Et si cela ne suffit pas, il y a aussi l’état de siège. Prévu par l’article 36 de la Constitution, l’état de siège restreint aussi les libertés publiques. Décrété en conseil des ministres, il est mis en place en cas de péril imminent, pour faire face à un conflit (troubles intérieurs graves, par exemple). Prévu pour une durée de 12 jours, il peut être prolongé par une loi. Mais, contrairement à l’état d’urgence, les pouvoirs de police sont exercés par les autorités militaires aux compétences accrues. Des juridictions militaires peuvent alors juger les crimes et délits contre la sûreté de l’État, portant atteinte à la défense nationale qu’ils soient perpétrés par des militaires ou des civils.

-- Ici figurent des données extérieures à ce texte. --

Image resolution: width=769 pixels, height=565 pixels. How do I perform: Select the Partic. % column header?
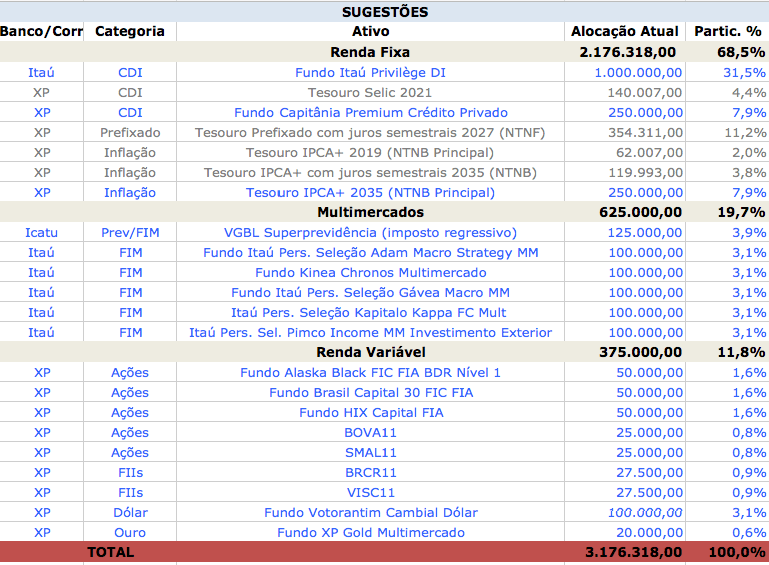point(733,31)
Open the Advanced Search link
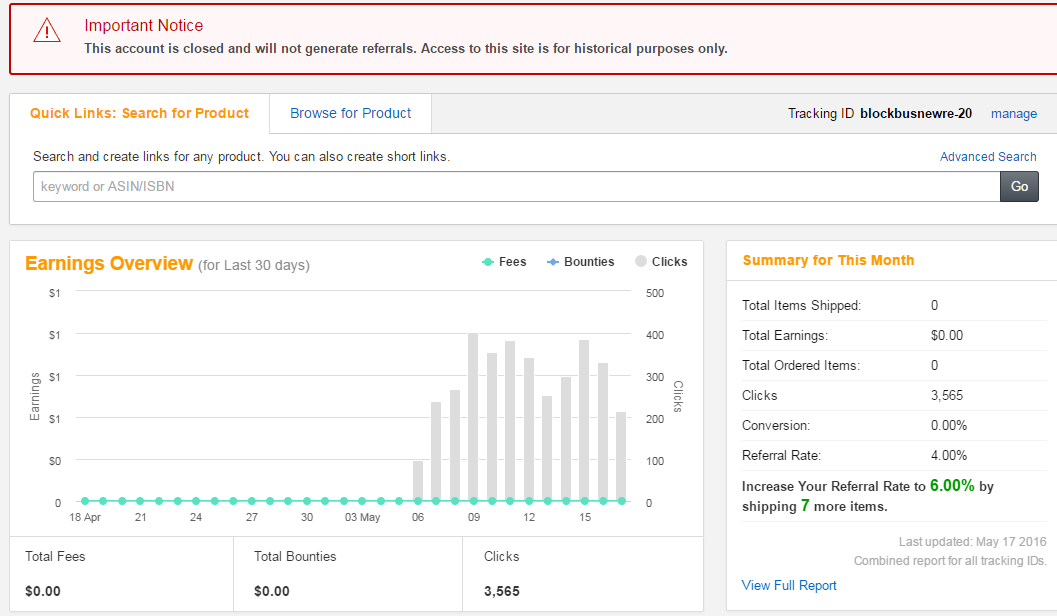Image resolution: width=1057 pixels, height=616 pixels. [x=987, y=157]
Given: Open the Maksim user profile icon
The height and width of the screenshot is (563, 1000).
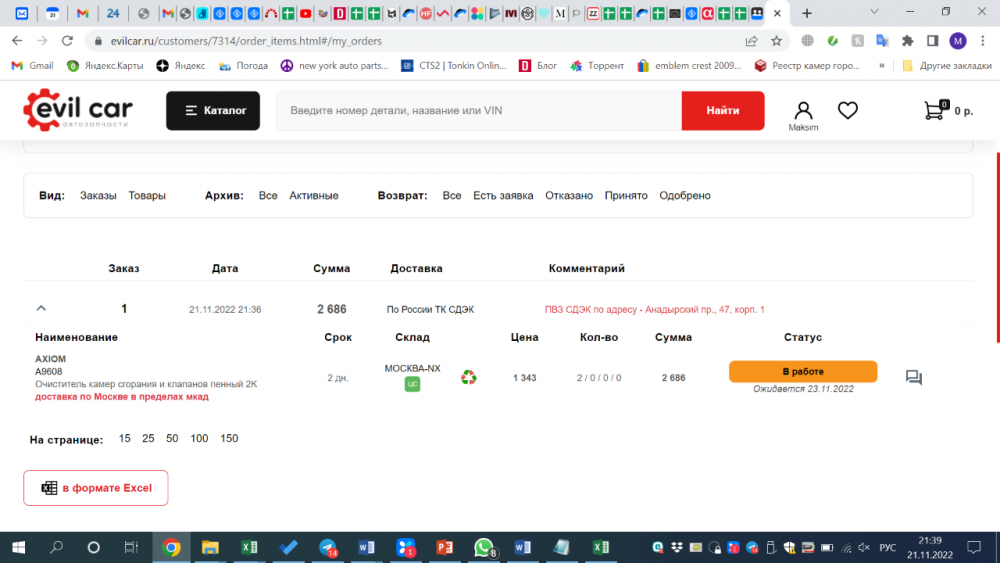Looking at the screenshot, I should pos(802,111).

Et puis, bien entendu, ultimum remedium, il y a aussi l’art. 16 C. Lors de la mise en œuvre de celui-ci  le président de la République est doté de pouvoirs exceptionnels et concentre les pouvoirs exécutif et législatif. Deux conditions doivent être réunies :

  • une menace grave et immédiate pesant sur l’indépendance de la Nation et l’intégrité du territoire ou l’exécution de ses engagements internationaux ;
  • le fonctionnement régulier des pouvoirs publics constitutionnels est interrompu.

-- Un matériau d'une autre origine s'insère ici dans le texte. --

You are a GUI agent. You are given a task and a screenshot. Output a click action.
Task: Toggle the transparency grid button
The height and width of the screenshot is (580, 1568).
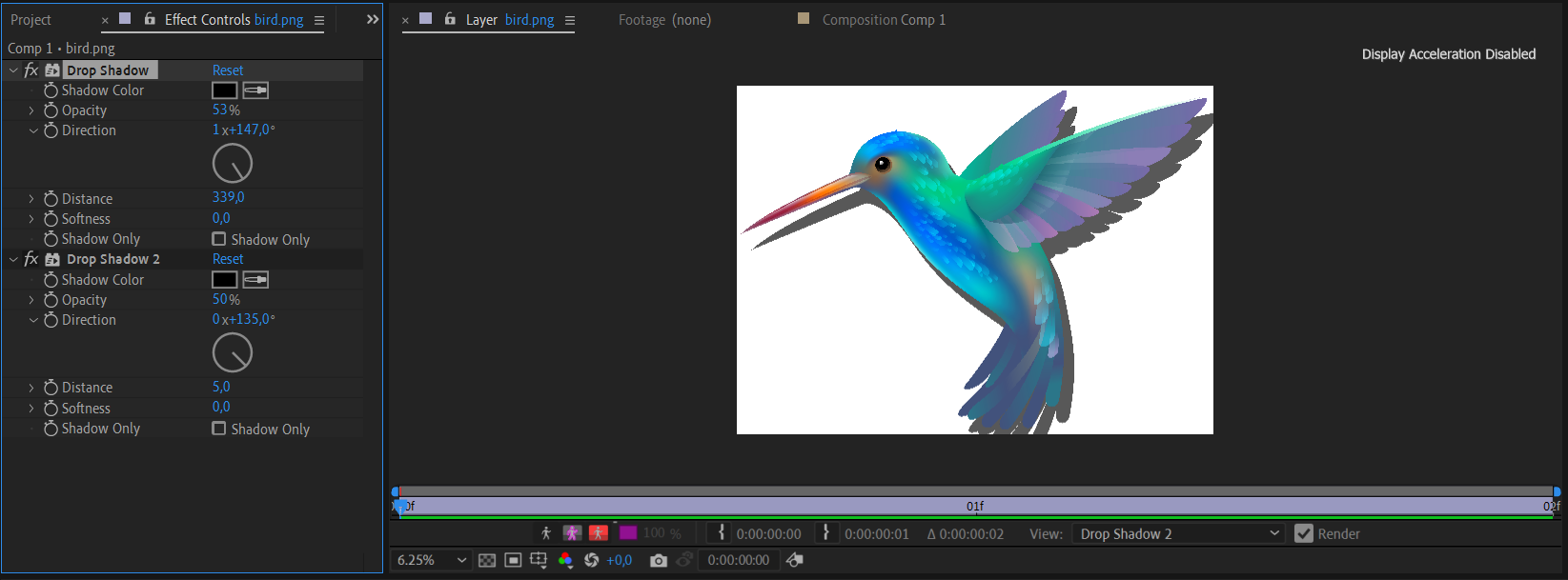coord(487,560)
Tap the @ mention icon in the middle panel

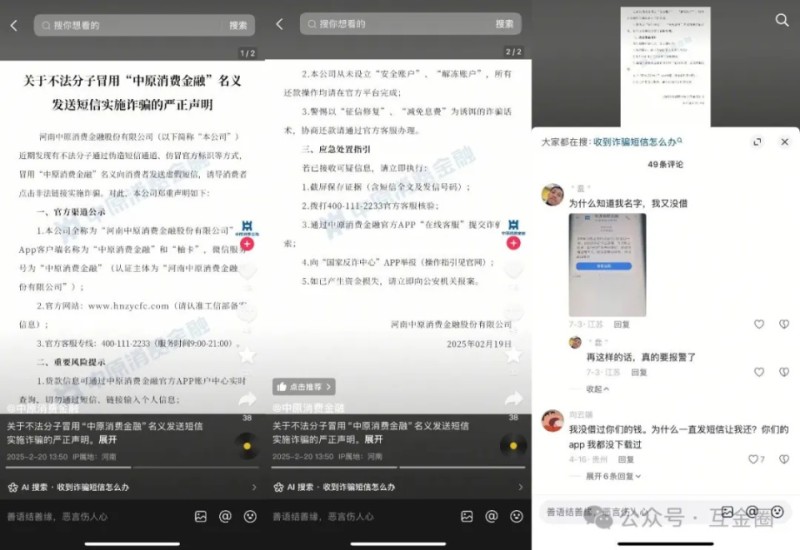point(491,517)
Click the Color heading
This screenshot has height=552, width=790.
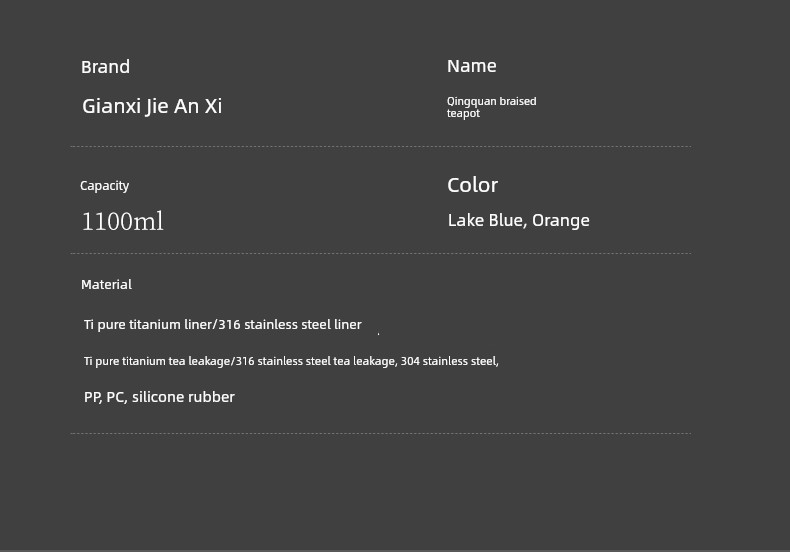coord(473,185)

Par ailleurs le Président doit d’abord consulter le Premier ministre, les présidents des assemblées parlementaires et le Conseil constitutionnel, et informer la Nation. L’application de l’article 16 doit être une réponse temporaire à des situations de crise identifiées. La seule application de l’article 16 a eu lieu en 1961 lors du putsch des généraux d’Alger. La situation a été réglée en quelques mois.

Il y a assurément dans nos institutions les solutions pour mater les délits et crimes commis dans nos villes. C’est avant tout une question de volonté politique. Le malheur c’est que depuis quelques décennies, elle a déserté l’esprit de celles et ceux qui nous gouvernent….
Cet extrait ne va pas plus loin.